5- You're a different color than they are used to see in their area and they don't like that. I know for a fact that I've been dinged for this.
6- You hesitate to agree for requests outside of the norm, such as waiting for them to "just run into this store"

Really, the rating system is a joke without requiring a reason. "Other" is so easy to use when there is no valid reason. The same goes for pax, which I actually seldom down vote.
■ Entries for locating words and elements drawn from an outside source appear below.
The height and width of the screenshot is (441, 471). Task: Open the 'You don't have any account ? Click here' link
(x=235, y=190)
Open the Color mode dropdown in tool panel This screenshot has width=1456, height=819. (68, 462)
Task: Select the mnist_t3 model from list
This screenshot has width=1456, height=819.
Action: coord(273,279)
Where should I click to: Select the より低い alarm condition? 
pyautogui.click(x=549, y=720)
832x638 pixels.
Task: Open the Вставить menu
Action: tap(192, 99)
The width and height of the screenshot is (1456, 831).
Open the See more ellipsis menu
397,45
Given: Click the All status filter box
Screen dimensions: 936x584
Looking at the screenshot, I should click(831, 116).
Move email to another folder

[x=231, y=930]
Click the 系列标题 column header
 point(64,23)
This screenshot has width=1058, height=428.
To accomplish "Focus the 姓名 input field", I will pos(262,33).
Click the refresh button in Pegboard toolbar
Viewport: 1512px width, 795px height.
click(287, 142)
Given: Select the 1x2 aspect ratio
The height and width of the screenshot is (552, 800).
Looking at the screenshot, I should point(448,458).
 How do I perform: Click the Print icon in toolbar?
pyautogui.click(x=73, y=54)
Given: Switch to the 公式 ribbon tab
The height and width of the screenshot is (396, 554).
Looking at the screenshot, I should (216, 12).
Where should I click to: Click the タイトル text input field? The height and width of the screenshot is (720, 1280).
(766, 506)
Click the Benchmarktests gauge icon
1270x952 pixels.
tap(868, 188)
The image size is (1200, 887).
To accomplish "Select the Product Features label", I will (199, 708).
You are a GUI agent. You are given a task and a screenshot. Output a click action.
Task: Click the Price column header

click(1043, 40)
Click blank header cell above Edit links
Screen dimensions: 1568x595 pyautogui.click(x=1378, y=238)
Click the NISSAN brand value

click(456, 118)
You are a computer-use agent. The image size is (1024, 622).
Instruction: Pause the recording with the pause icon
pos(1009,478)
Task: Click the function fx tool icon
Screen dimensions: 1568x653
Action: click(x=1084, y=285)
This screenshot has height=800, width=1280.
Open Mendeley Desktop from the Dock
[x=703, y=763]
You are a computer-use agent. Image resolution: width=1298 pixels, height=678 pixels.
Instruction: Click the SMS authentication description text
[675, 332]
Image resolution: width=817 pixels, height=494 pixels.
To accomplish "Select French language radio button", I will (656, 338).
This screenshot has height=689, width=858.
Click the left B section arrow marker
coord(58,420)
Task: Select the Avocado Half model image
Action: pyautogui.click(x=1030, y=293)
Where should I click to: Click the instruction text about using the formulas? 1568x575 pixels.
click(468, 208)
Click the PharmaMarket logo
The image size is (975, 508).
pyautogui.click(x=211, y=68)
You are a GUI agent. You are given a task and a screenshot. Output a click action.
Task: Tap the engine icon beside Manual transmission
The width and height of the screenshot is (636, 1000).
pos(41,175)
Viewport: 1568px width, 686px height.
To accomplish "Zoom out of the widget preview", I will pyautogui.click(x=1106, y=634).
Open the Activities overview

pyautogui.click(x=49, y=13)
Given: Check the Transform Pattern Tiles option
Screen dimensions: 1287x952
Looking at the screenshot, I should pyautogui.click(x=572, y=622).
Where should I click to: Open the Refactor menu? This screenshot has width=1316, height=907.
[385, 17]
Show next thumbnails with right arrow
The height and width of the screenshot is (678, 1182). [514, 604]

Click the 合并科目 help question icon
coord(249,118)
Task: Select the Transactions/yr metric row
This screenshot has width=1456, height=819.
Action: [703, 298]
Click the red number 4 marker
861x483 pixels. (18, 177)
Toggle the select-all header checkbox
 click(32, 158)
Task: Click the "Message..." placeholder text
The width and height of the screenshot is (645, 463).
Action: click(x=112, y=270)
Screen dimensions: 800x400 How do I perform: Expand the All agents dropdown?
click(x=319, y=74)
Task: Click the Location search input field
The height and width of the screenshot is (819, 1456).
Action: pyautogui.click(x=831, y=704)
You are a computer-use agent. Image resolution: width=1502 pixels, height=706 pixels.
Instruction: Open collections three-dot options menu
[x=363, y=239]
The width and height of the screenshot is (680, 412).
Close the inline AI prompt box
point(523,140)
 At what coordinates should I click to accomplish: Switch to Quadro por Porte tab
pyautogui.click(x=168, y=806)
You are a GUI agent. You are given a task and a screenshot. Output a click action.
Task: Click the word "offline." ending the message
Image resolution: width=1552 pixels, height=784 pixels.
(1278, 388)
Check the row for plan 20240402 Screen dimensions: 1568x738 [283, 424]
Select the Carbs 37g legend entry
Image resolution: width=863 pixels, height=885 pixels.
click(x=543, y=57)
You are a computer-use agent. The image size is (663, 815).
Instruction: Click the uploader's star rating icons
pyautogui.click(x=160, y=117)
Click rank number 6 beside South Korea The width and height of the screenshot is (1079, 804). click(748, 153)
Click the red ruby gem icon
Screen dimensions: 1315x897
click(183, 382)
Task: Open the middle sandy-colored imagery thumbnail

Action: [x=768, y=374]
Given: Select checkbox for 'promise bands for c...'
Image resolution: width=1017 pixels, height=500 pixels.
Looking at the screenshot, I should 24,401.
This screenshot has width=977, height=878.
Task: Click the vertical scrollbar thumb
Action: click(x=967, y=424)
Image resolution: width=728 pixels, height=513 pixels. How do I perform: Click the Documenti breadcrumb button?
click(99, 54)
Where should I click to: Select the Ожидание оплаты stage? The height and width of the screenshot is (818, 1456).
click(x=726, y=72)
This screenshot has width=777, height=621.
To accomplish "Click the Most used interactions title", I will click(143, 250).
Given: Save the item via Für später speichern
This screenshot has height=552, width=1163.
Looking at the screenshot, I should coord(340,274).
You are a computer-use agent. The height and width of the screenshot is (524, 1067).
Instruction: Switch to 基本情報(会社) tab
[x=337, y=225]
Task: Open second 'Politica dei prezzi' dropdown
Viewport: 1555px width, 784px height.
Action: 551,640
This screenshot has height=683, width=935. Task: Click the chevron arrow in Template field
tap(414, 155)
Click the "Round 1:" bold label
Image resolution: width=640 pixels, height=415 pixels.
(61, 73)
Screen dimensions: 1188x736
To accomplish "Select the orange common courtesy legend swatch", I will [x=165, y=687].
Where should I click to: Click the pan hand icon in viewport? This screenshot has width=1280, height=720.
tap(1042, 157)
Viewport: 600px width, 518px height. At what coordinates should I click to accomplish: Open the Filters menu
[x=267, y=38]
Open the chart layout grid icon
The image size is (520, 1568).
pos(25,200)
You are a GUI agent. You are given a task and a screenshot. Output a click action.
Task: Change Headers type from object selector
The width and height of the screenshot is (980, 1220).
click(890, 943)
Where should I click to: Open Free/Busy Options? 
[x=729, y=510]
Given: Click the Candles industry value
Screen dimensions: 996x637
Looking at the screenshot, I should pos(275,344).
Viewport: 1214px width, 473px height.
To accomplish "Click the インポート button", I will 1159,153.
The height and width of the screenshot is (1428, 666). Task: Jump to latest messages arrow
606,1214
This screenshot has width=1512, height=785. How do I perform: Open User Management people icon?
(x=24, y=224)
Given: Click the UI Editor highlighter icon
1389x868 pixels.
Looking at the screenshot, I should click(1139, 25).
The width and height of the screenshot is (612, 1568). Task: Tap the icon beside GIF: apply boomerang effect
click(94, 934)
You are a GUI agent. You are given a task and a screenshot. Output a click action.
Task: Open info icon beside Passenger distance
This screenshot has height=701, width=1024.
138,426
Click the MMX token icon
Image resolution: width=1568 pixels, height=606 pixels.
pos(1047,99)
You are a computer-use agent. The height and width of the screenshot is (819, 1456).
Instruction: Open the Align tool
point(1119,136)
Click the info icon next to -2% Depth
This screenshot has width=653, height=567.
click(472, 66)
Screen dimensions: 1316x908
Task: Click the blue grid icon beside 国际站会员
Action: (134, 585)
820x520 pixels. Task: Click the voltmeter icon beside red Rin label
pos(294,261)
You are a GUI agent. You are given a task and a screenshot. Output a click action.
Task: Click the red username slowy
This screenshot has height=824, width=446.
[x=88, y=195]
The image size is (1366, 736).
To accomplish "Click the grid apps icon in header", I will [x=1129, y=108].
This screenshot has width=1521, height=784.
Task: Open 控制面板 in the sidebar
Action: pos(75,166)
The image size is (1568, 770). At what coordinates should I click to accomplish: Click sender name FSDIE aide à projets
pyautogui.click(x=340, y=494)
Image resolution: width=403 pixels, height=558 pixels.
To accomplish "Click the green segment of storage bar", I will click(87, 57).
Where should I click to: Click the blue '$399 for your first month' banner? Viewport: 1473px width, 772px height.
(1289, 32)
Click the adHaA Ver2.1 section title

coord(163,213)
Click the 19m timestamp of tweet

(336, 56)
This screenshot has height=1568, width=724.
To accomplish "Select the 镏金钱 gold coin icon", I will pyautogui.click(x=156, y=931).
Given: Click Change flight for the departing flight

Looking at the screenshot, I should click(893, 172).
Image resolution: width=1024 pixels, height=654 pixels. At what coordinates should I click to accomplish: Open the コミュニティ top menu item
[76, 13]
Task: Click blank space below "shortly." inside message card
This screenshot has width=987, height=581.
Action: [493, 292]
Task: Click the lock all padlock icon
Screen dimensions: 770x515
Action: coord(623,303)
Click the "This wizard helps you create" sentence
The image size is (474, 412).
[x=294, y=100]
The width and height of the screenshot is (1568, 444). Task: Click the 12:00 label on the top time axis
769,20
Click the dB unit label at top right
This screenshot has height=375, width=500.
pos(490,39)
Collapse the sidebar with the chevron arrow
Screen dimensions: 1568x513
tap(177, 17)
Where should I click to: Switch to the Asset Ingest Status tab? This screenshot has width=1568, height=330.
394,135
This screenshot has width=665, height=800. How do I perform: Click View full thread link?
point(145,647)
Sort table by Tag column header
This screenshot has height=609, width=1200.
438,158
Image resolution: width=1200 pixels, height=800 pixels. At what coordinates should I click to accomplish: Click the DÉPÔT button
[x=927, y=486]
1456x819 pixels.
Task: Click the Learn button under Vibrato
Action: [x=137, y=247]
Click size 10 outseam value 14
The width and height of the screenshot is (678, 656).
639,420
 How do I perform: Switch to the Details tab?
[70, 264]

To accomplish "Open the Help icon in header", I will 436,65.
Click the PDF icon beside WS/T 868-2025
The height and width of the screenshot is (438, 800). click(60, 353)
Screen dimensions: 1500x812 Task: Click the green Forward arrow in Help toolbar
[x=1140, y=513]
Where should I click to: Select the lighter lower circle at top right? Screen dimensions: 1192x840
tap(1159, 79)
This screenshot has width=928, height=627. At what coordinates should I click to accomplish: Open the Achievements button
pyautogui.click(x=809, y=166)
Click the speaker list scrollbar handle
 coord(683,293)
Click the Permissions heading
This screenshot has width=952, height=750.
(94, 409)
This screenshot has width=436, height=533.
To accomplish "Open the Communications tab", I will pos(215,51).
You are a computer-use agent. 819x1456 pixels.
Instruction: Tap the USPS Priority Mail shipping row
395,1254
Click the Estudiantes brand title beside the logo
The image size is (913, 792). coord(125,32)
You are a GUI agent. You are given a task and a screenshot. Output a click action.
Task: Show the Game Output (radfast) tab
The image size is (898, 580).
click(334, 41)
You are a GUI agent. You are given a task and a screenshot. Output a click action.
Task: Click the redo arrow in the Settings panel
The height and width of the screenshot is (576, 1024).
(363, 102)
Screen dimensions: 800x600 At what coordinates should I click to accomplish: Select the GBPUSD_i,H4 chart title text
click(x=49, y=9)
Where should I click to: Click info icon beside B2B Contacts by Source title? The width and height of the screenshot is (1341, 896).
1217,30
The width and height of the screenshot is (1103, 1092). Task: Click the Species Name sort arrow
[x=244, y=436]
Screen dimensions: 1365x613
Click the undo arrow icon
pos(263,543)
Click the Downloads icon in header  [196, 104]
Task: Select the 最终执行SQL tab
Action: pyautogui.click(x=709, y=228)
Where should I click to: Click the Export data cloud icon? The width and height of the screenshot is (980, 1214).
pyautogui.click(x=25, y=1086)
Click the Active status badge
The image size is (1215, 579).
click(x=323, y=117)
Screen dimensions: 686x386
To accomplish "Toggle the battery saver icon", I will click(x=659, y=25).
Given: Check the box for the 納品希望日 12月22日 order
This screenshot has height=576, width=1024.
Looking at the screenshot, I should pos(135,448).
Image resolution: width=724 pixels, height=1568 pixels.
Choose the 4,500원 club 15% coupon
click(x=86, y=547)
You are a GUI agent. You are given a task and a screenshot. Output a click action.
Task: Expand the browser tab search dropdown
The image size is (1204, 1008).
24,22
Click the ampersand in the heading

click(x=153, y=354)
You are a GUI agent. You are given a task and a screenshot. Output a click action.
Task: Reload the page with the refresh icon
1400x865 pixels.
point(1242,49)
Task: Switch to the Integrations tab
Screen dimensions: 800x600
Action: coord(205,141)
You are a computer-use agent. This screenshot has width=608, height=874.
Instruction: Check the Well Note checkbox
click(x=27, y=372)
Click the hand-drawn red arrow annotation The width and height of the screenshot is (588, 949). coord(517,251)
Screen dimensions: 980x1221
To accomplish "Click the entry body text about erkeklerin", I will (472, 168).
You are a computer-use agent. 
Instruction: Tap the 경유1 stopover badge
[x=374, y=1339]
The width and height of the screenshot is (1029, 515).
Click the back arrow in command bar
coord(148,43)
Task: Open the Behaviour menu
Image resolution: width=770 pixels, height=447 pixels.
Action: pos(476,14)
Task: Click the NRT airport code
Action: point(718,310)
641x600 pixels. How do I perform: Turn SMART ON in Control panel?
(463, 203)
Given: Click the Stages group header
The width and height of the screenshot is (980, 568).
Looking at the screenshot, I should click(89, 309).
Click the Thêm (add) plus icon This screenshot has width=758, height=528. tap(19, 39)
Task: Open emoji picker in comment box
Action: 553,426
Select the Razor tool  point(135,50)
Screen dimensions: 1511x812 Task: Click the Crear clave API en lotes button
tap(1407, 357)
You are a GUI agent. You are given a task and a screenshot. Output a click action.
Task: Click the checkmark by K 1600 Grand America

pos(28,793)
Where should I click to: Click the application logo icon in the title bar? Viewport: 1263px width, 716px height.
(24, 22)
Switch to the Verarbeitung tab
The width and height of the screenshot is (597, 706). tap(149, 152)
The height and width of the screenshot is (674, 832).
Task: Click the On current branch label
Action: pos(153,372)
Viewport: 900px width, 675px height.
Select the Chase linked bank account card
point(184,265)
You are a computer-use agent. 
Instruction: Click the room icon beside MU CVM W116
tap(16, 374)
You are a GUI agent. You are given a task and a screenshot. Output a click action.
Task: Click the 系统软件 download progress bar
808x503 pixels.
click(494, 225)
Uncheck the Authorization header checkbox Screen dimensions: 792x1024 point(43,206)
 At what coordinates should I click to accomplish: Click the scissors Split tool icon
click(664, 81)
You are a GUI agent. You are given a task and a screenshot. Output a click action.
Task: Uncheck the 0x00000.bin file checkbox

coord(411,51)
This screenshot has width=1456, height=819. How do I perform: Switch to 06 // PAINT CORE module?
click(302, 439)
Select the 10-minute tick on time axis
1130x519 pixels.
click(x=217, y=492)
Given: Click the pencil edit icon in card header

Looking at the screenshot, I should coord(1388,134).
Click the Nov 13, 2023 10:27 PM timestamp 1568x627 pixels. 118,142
Keep your chin up. It bothers me too but I'm trying to let it slide.


----------



## Philly215 (Feb 5, 2019)

I don’t give out freebies. I greet my passengers and treat them with respect. I’ve got 4.96 rating. Just treat your passengers with class and respect and you’ll be fine.


----------



## BigRedDriver (Nov 28, 2018)

Anonymhysa said:


> I started obsessing about ratings. The more I worried, the worse things got until I was at 4.79.
> Almost gave up driving. Then said "@@@@ it," ignored making pax happy, just drove to have fun and now I'm back up to 4.88


^^^^^^ Bravo!


----------



## Uberate (Dec 29, 2018)

Take control of the conversation as soon as they enter. Let them know "I have gum here for you, a charger for your phone if you need it and you can choose the music you want. Just to let you know this ride is being recorded for our safety." I say it like that every time. They never ask me for anything more and they almost always give me 5 stars. I had one person object to my camera and I cancelled the ride and asked them to get out. It wasn't pleasant but I don't play. I am firm but polite and people respect that.


----------



## PlayLoud (Jan 11, 2019)

I have no problem providing a charging cord. It's not a consumable item.


----------



## FLKeys (Dec 27, 2018)

PlayLoud said:


> I have no problem providing a charging cord. It's not a consumable item.


Till some punk steals it. Lesson learned, now my replacement is secured in place.

I agree with don't worry about ratings. Be yourself and be polite it works for me.


----------



## PlayLoud (Jan 11, 2019)

FLKeys said:


> Till some punk steals it. Lesson learned, now my replacement is secured in place.


My pax charging cord is connected to a USB hub in my center console. It would be difficult for them to yank the cord out completely from the back seat.


----------